-- Task item --
Only the lines from the one containing "Instruction: Select the" through the final line below belong in the output, copied exactly and without pictures.

[Dataset entries]

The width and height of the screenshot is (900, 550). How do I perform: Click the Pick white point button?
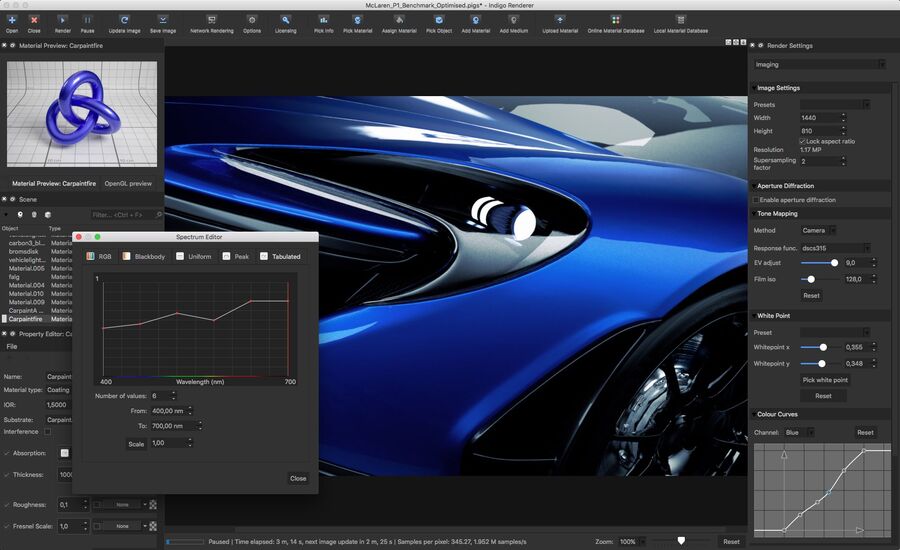(x=825, y=380)
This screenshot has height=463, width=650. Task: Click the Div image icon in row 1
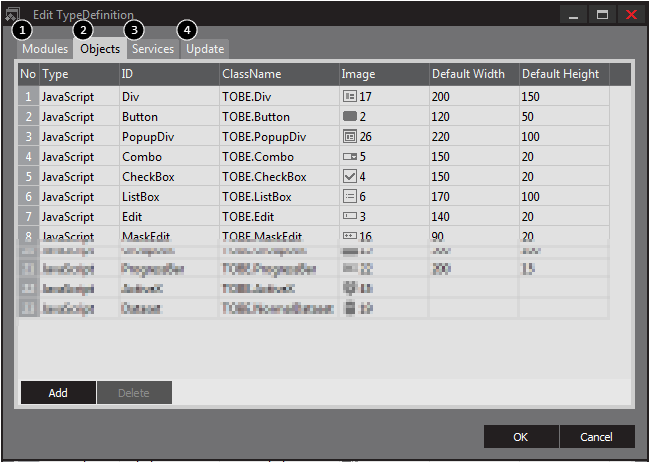(349, 97)
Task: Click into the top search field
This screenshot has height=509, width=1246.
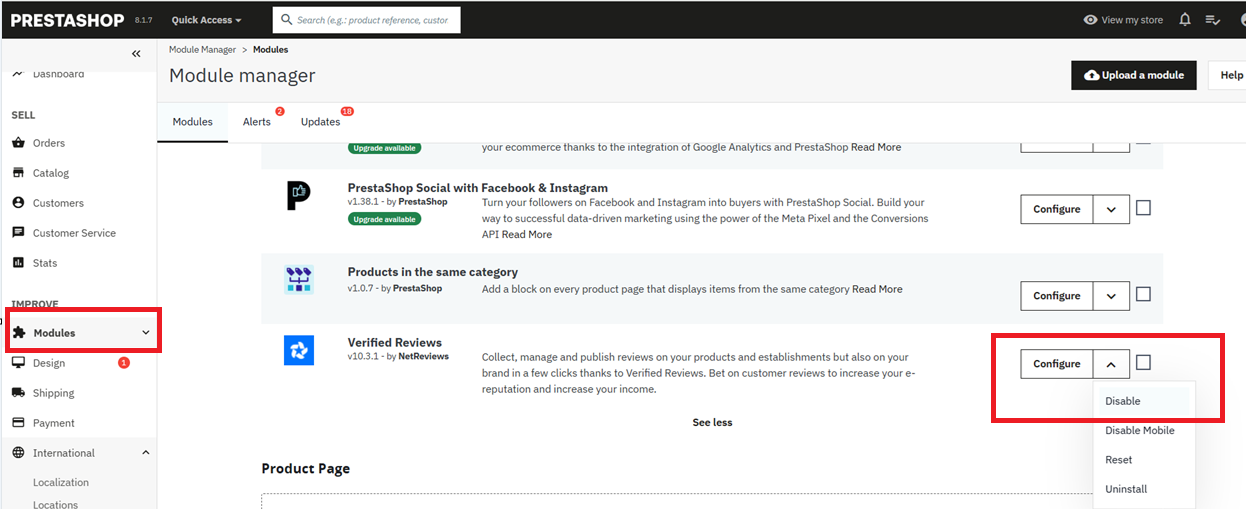Action: pos(372,20)
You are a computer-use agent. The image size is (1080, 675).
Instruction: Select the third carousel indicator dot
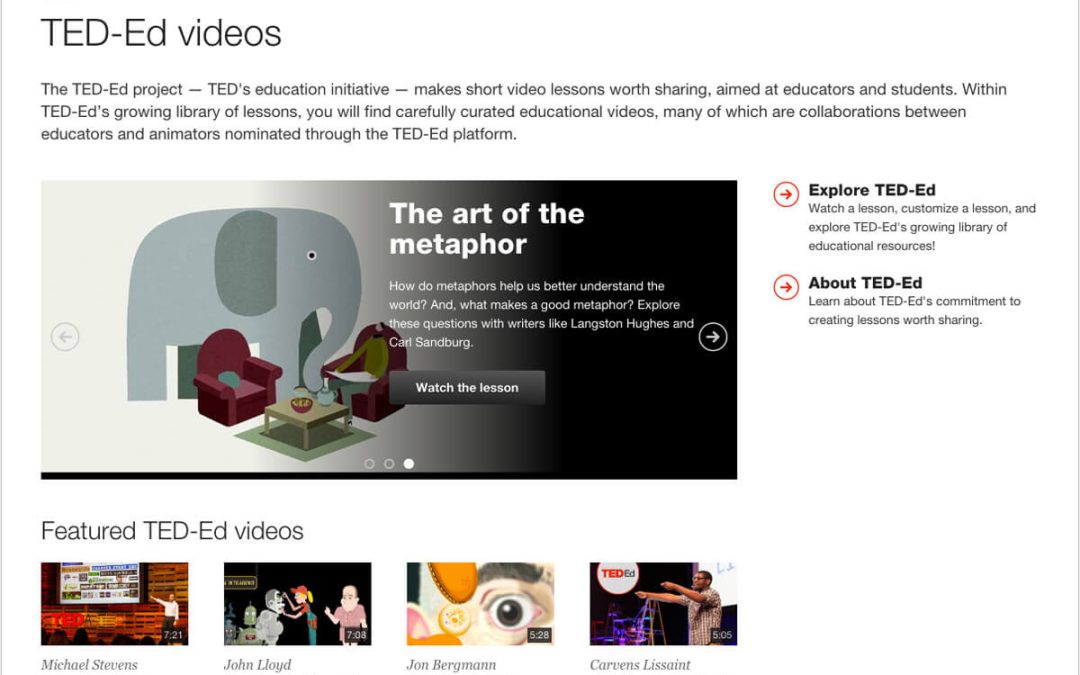[408, 464]
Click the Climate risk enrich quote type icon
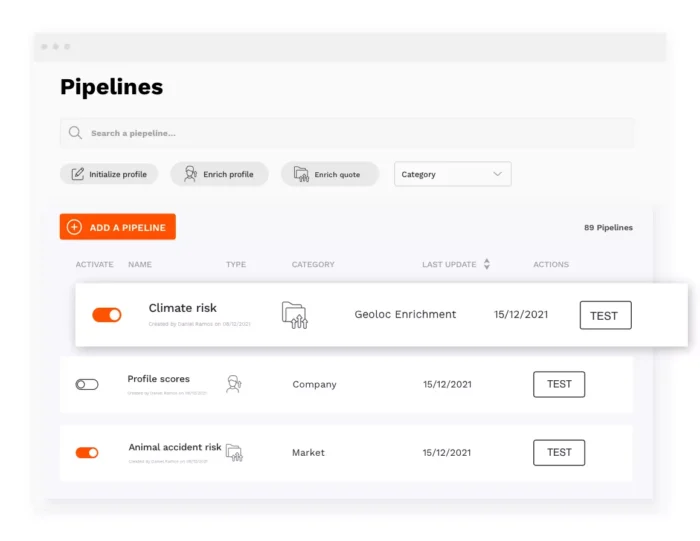This screenshot has height=541, width=700. point(295,315)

-- Output for this task --
Instruction: Select the third carousel indicator dot
[408, 464]
Click the Climate risk enrich quote type icon
This screenshot has height=541, width=700. point(295,315)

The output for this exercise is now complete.